L'effet perlocutoire est ainsi produit par une parole donnée, devenue une sorte de rengaine aux couleurs de la Javanaise : "J'avoue J'en ai Bavé Pas vous…"
Ainsi donc, notre Humpty Dumpty, devra-t-il prendre conscience qu'il est sur le terrain de la croyance. N’aurait-on pas pris assez garde que le discours politique actuel fonctionne comme l’attitude magique ? Si je fais une déclaration, j’évoque une puissance au sens où je suscite sa présence et où l’invocation entraîne l’évocation. Ce si-alors – au fondement de toute magie – relève d’une forme d’inférence non pas prospective mais essentiellement rétrospective.
La magie est tombée
Alice a gagné. Humpty Dumpty, d’un ton grave, explique qu'il corrompt les mots pour qu'ils lui obéissent, et s'ils viennent le samedi soir chercher leur salaire, s'est sans aucun doute pour aller faire la fête, pour qu'ils se libèrent, car son autorité est l’expression d’un véritable enfermement.

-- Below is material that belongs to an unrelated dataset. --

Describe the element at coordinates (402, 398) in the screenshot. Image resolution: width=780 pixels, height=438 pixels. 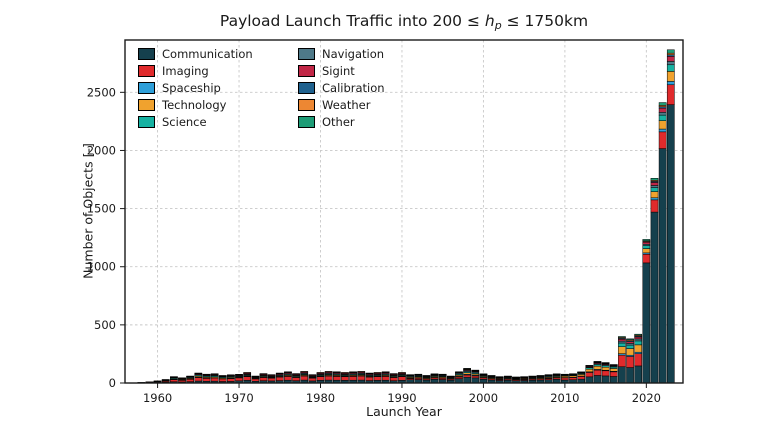
I see `x-tick-label: 1990` at that location.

Humpty Dumpty a perdu la bataille de la logique, et celle du pouvoir évocateur du sens des mots.
Les experts ont gagné, le président Hollande est débordé. La magie est tombée. Par le seul pouvoir sémantique qu'il s'est lui-même octroyé. S’il a perdu la bataille du sens des chiffres du chômage, la question de la gestion de l’impondérable économique lui pend au bout du nez.
Si la question de l’égalité des armes en matière de preuve se trouve ainsi posée d’emblée, la relation entre le prévisible et l’imprévisible ne devra sans doute pas être sacrifiée sur l’autel de l’aléatoire et l’impondérable.
[1] Searle J.-R., 1972. Les actes de langage, trs. Hélène Pauchard, Hermann, 1972.
[2] Austin, J., 1970. "Quand dire, c'est faire" (1962), trad. G. Lanne, Seuil.